In a paper called “ATM: A distributed, collaborative, scalable system for automated machine learning,” which was presented last week at the IEEE International Conference on Big Data, researchers from MIT and Michigan State University present a new system that automates the model selection step, even improving on human performance. The system, called Auto-Tuned Models (ATM), takes advantage of cloud-based computing to perform a high-throughput search over modeling options, and find the best possible modeling technique for a particular problem. It also tunes the model’s hyperparameters — a way of optimizing the algorithm — which can have a substantial effect on performance. ATM is now available for enterprise as an open-source platform.
To compare ATM with human performers, the researchers tested the system against users of a collaborative crowdsourcing platform, openml.org. On this platform, data scientists work together to solve problems, finding the best solution by building on each other’s work. ATM analyzed 47 datasets from the platform and was able to deliver a solution better than the one humans had come up with 30 percent of the time. When it couldn’t outperform humans, it came very close, and crucially, it worked much more quickly than humans could. While open-ml users take an average of 100 days to deliver a near-optimal solution, ATM can arrive at an answer in less than a day.
Empowering data scientists
This level of speed and accuracy offers much-needed peace of mind for data scientists, who are often plagued by “what-ifs.” “There are so many options,” says Arun Ross, professor in the computer science and engineering department at Michigan State University and a senior author on the paper. “If a data scientist chose support vector machines as a modeling technique, the question of whether a neural network or a different model would have resulted in better accuracy always lingers in her mind.”
Over the past few years, the problem of model selection/tuning has become the focus of a whole new subfield of machine learning, known as Auto-ML. Auto-ML solutions aim to provide data scientists with the best possible model for a given machine-learning task. There’s just one problem: Competing Auto-ML approaches yield different results, and their methods are often opaque. In other words, while seeking to solve one selection problem, the community created another that is even more complex. “The ‘what-if’ question still remains,” says Kalyan Veeramachaneni, a principal research scientist at MIT’s Laboratory for Information and Decision Systems (LIDS) and a senior author on the paper. “It simply shifts to, ‘what if we used a different Auto-ML approach?’”
The ATM system works differently, using on-demand cloud computing to generate and compare hundreds (or even thousands) of models overnight. To search through techniques, researchers use an intelligent selection mechanism. The system tests thousands of models in parallel, evaluates each, and allocates more computational resources to those techniques that show promise. Poor solutions fall by the wayside, while the best options rise to the top.

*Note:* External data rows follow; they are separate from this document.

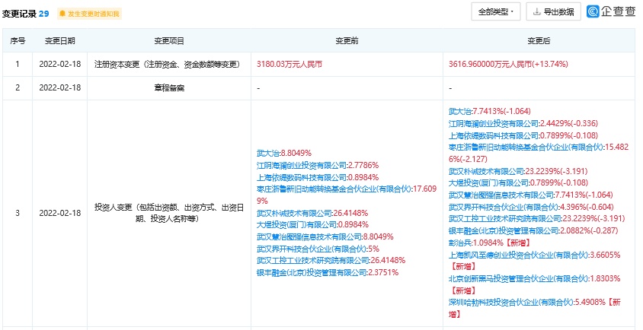This screenshot has width=643, height=330.
Task: Click the 导出数据 export button
Action: [x=553, y=12]
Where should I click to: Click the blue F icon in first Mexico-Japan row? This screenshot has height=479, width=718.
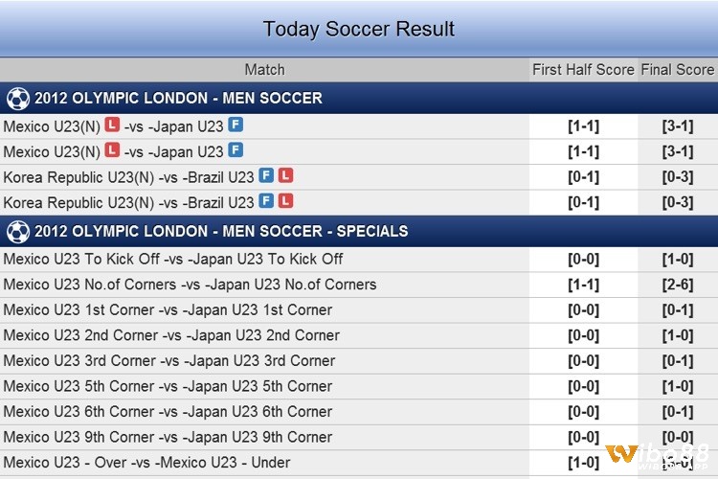pyautogui.click(x=236, y=125)
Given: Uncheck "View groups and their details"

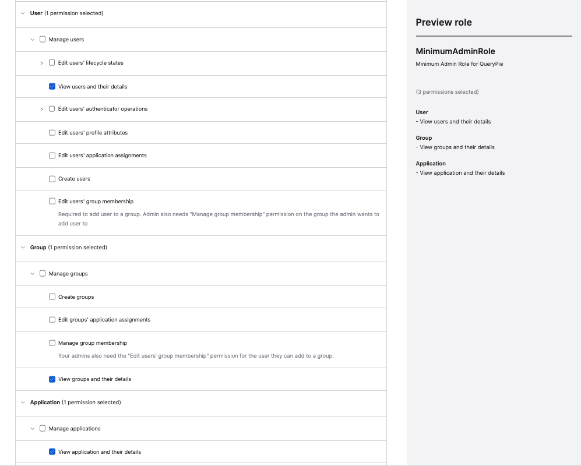Looking at the screenshot, I should point(52,379).
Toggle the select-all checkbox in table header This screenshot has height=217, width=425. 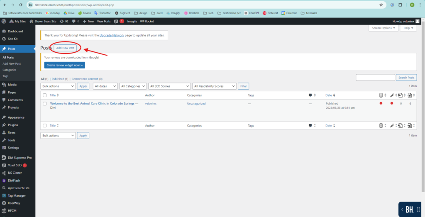coord(44,95)
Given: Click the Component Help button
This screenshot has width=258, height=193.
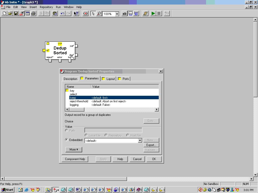Looking at the screenshot, I should click(x=75, y=159).
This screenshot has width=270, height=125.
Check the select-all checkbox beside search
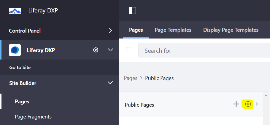pyautogui.click(x=129, y=50)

Rather than blindly choosing the “best” one and providing it to the user, ATM displays results as a distribution, allowing for comparison of different methods side-by-side. In this way, Ross says, ATM speeds up the process of testing and comparing different modeling approaches without automating out human intuition, which remains a vital part of the data science process.

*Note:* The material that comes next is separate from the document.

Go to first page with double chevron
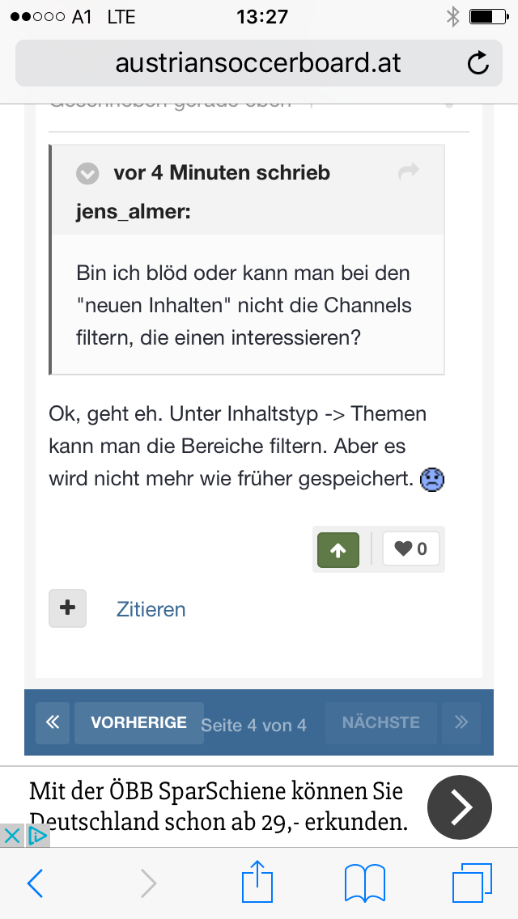The height and width of the screenshot is (919, 518). [52, 722]
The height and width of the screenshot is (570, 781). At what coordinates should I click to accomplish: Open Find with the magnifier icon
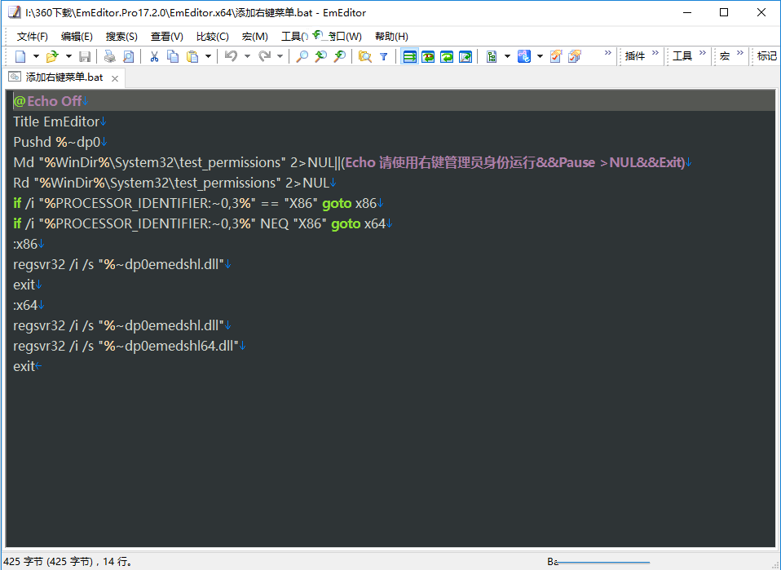pos(302,56)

Open-source, community-driven approach
By streamlining the process of model choice, Veeramachaneni and his team aim to allow data scientists to work on more impactful parts of the pipeline. “We hope that our system will free up experts to spend more time on understanding the data, problem formulation, and feature engineering,” Veeramachaneni says.
To that end, the researchers are open-sourcing ATM, making it available to enterprises who might want to use it. They have also included provisions that allow researchers to integrate new model selection techniques and thus continually improve on the platform. ATM can run on a single machine, local computing clusters, or on-demand clusters in the cloud, and can work with multiple data sets and multiple users simultaneously.
“A small- to medium-sized data science team can set up and start producing models with just a few steps,” Veeramachaneni says. And none of those are followed by a “what-if.”